As I have said many times before, short stories are one of my favorite things. This newest collection by King did not disappoint. In fact, it is what finally got me out of my reading slump. I had already ready several of the stories in previous collections/editions, although a couple were reworked or rewritten for this collection. Regardless of having read them before, they were all worth reading again.

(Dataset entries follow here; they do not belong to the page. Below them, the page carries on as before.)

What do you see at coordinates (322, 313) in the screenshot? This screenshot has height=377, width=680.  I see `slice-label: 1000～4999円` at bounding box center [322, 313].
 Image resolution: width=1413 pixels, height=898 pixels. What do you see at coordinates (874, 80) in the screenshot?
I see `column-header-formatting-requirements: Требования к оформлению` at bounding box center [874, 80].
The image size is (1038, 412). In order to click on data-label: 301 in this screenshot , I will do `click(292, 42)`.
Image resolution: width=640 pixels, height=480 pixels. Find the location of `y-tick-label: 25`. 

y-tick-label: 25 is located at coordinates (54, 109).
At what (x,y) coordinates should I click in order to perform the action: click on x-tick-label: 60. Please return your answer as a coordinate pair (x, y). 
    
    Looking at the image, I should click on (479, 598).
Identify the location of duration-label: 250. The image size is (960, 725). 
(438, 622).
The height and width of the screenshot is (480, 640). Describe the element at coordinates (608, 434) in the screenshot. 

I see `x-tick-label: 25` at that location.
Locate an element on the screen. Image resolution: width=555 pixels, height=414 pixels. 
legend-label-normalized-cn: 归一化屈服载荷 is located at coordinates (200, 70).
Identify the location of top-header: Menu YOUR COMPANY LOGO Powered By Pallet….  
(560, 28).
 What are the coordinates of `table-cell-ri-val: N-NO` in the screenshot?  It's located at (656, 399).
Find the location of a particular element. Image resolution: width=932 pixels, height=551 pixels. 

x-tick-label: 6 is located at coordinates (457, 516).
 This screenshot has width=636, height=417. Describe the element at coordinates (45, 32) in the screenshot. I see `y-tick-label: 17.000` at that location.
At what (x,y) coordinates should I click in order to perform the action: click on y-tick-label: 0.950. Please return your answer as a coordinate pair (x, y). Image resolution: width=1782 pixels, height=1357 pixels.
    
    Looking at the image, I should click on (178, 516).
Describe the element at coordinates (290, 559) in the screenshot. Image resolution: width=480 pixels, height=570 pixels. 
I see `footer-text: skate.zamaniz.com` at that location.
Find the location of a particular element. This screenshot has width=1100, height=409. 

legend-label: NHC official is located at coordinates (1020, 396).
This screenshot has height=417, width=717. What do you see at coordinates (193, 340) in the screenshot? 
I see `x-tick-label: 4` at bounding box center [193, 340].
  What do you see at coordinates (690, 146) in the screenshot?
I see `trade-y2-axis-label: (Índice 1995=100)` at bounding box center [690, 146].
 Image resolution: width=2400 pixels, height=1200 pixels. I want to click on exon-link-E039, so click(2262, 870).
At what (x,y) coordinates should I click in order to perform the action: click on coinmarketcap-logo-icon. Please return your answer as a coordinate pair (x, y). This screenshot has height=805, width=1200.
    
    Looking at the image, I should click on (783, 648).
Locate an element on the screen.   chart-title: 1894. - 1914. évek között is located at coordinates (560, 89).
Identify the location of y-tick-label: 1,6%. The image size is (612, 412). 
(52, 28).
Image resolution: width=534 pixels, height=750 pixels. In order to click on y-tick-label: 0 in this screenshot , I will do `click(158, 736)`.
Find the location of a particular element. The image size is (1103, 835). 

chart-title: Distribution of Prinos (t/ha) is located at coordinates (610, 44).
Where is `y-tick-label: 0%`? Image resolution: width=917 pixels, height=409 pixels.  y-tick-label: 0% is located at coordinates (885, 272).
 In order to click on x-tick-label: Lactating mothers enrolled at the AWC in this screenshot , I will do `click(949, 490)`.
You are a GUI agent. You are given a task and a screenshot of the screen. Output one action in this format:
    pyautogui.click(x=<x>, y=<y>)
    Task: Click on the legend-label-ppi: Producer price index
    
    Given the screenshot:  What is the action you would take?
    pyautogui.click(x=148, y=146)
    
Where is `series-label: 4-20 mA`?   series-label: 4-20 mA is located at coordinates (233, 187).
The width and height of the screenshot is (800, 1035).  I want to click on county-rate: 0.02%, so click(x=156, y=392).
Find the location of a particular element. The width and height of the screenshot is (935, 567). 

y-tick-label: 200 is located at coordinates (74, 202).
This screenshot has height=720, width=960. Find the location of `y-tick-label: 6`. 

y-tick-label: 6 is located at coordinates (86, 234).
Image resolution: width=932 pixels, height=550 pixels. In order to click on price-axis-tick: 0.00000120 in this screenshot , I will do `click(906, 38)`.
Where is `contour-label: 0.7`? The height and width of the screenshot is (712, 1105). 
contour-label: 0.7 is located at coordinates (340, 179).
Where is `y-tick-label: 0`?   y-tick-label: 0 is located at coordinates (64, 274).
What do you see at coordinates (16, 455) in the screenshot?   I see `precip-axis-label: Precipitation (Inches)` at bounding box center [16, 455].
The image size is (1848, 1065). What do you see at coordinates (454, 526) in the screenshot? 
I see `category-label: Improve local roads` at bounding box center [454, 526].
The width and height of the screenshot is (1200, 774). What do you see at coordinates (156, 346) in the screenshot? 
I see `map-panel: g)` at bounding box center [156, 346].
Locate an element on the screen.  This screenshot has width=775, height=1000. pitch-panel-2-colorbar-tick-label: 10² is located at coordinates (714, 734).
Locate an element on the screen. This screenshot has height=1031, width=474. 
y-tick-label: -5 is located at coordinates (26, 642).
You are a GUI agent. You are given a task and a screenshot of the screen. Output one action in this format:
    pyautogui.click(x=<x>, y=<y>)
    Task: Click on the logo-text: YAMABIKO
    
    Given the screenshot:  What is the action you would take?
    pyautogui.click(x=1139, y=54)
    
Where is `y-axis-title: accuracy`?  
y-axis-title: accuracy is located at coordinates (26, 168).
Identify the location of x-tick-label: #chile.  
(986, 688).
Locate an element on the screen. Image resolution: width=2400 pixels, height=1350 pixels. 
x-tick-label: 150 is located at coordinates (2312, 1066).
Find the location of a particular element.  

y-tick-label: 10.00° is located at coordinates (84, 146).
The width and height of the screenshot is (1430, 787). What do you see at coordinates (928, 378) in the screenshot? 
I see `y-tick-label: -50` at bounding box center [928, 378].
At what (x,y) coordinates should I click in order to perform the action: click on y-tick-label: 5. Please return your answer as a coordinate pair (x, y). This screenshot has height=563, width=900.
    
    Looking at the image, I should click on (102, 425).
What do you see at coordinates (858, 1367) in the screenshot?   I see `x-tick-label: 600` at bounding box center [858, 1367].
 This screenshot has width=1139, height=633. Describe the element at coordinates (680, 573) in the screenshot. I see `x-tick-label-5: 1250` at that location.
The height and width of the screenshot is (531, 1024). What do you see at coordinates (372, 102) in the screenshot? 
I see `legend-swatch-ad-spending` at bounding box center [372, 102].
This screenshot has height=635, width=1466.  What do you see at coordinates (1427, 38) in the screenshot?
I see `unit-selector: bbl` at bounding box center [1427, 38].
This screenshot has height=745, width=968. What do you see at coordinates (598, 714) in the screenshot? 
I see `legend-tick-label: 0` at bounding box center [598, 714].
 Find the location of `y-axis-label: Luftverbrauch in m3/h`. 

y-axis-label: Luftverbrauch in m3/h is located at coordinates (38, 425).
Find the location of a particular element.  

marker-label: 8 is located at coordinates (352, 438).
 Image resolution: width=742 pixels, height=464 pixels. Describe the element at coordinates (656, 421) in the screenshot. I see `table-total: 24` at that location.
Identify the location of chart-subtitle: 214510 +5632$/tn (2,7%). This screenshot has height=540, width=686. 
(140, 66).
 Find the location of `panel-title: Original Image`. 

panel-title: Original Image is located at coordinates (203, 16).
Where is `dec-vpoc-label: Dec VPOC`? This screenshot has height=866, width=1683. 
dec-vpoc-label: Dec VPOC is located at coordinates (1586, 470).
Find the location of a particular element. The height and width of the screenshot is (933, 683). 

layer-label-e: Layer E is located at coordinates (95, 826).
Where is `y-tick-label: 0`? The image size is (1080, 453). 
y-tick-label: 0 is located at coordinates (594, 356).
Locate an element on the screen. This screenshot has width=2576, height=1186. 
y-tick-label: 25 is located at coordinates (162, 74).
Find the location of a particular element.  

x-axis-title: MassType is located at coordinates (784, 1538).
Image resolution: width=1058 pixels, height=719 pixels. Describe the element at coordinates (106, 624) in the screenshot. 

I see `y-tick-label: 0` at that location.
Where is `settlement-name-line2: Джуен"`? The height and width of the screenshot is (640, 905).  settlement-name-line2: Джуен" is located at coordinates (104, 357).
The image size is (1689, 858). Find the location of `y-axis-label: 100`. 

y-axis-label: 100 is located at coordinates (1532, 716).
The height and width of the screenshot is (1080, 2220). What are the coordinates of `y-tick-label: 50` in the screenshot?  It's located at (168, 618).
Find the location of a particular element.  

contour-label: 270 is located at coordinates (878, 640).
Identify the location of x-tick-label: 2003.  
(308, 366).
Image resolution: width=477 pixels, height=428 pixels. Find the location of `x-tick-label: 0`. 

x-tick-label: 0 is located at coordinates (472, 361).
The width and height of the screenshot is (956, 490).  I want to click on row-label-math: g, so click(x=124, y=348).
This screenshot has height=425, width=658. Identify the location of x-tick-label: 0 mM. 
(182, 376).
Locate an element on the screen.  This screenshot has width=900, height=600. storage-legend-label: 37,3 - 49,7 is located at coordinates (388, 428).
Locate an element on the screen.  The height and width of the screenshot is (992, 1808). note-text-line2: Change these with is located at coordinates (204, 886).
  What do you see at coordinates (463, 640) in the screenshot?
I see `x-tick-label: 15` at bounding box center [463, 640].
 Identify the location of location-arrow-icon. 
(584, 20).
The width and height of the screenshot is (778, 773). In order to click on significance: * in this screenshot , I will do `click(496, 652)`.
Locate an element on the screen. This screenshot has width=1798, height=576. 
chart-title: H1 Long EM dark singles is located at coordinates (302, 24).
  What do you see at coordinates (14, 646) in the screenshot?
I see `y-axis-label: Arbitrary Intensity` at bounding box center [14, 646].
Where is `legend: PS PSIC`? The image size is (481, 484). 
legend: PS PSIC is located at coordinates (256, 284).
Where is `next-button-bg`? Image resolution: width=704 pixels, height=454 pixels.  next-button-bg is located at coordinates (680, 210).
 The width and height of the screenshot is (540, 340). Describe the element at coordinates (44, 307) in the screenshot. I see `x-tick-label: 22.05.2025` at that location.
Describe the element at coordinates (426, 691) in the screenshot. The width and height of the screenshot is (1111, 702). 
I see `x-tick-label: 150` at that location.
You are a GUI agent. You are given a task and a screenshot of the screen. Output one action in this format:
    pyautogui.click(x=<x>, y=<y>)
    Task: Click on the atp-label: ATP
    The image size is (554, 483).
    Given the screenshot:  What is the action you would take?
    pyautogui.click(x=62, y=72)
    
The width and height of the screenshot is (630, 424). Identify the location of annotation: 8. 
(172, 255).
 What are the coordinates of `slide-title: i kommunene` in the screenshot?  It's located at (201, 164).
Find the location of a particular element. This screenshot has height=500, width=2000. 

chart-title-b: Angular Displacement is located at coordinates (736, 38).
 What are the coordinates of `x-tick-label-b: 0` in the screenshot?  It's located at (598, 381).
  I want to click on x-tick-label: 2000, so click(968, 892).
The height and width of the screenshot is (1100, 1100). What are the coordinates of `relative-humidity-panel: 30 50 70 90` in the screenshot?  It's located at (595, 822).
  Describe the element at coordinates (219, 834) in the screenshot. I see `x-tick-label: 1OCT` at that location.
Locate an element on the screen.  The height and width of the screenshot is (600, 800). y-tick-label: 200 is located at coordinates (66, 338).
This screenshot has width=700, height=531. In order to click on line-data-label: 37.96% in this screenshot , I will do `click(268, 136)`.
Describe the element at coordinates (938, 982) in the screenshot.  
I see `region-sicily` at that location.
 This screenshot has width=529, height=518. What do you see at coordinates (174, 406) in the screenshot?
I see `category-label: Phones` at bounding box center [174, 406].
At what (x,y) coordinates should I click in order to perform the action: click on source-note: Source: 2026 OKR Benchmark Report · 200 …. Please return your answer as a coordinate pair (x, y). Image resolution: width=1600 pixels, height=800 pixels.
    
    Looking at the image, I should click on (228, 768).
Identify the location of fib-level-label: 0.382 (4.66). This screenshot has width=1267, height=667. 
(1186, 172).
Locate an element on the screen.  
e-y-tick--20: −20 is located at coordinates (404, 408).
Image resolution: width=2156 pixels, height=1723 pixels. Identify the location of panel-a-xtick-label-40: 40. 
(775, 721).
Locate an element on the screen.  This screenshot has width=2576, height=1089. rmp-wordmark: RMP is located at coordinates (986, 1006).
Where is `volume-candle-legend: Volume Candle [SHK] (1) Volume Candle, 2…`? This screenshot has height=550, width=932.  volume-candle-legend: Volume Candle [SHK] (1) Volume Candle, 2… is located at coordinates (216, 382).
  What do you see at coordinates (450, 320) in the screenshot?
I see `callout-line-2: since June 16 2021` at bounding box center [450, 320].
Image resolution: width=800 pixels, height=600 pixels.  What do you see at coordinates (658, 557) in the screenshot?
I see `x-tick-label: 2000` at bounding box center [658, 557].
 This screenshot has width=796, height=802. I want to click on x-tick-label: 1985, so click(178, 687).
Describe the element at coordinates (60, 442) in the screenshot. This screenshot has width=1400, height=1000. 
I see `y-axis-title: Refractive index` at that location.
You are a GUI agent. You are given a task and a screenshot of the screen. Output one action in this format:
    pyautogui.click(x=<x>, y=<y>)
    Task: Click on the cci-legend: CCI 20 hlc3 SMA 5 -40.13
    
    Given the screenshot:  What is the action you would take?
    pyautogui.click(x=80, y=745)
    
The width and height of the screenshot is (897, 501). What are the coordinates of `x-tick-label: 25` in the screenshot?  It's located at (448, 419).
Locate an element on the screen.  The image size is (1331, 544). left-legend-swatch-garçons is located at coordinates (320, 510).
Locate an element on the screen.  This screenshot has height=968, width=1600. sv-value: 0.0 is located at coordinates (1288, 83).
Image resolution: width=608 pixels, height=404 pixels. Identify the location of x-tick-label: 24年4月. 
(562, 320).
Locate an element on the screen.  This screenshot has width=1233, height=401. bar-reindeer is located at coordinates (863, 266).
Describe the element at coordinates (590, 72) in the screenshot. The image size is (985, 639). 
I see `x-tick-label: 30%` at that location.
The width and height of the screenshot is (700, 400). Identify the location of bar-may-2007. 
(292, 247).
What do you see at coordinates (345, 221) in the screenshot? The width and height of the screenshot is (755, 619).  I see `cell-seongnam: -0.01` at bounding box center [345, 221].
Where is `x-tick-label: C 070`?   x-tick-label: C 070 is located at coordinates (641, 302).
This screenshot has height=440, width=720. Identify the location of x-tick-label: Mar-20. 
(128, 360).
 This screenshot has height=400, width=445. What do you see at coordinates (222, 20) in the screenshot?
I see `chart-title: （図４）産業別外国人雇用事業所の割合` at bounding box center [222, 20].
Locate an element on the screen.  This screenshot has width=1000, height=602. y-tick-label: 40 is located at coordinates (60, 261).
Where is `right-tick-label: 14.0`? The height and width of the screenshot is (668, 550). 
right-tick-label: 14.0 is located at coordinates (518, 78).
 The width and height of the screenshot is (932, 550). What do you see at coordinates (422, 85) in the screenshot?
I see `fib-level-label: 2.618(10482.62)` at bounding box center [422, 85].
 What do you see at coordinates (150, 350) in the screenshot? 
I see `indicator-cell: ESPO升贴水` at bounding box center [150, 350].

It’s hard for me to pick just one favorite story from this collection, but UR (a kindle with some very interesting features), Dune (an elderly judge has been making the canoe trip to a dune outside of his home since he was a boy to see the names of people who are to die soon written on its shore), and The Little Green God of Agony (a very wealthy man, who was in a plane crash and can’t get rid of the blinding pain, calls in a preacher to help him) are a few of the gems in this edition that I really enjoyed. The thing that I think that I loved the most about this collection was the pages that actually came before the stories themselves. Before each short story, King gives the reader a glimpse in to how the story came to him, what or who inspired it, and some of what his thought process was when he was penning it. It is incredibly interesting to get a glimpse in to this great author’s mind. Overall, I loved this collection, and would recommend it to any King or short story fan.

The Girl on the Train

The Girl on the Train cover

Author: Paula Hawkins

Genre: Thriller/Suspense

Publisher: Riverhead Books

Pages: 336

 

Rachel takes the same train in to town every day. Every day she sees the same couple, and watches as their lives (as she sees them) unfold before her. Their lives that are being lived just a few houses down from the life that she so recently lost. She has made up her own story about their perfect life. In her mind, it is a wonderful life. It is wonderful, until the day that it isn’t. Rachel sees something that shatters her image of “Jess and Jason”. Not long after seeing this, “Jess” goes missing. Rachel is suddenly thrust in to the middle of, not only the investigation, but their lives and the lives of everyone around them- including her ex-husband and his new family. Will they believe what Rachel has to say?

I will start by saying that it actually took me two tries to really get in to this book and read it all the way through. I believe that was a “me” thing though. It is a book that you have to be in the mood for, and I don’t think that I was in the right frame of mind the first time. The second time, however, I really enjoyed it. It is told from different narrators, but mostly from the unreliable narrator that is Rachel. It would be easy to feel a bit lost if you aren’t paying attention to the book as you’re reading it, as the narrator is an unreliable one (a drunk), so it can be difficult to tell if you’re really getting the story or not. That being said, it is a great psychological thriller with a wonderful twist! If you enjoy books that keep you thinking and guessing, this is a good one for you!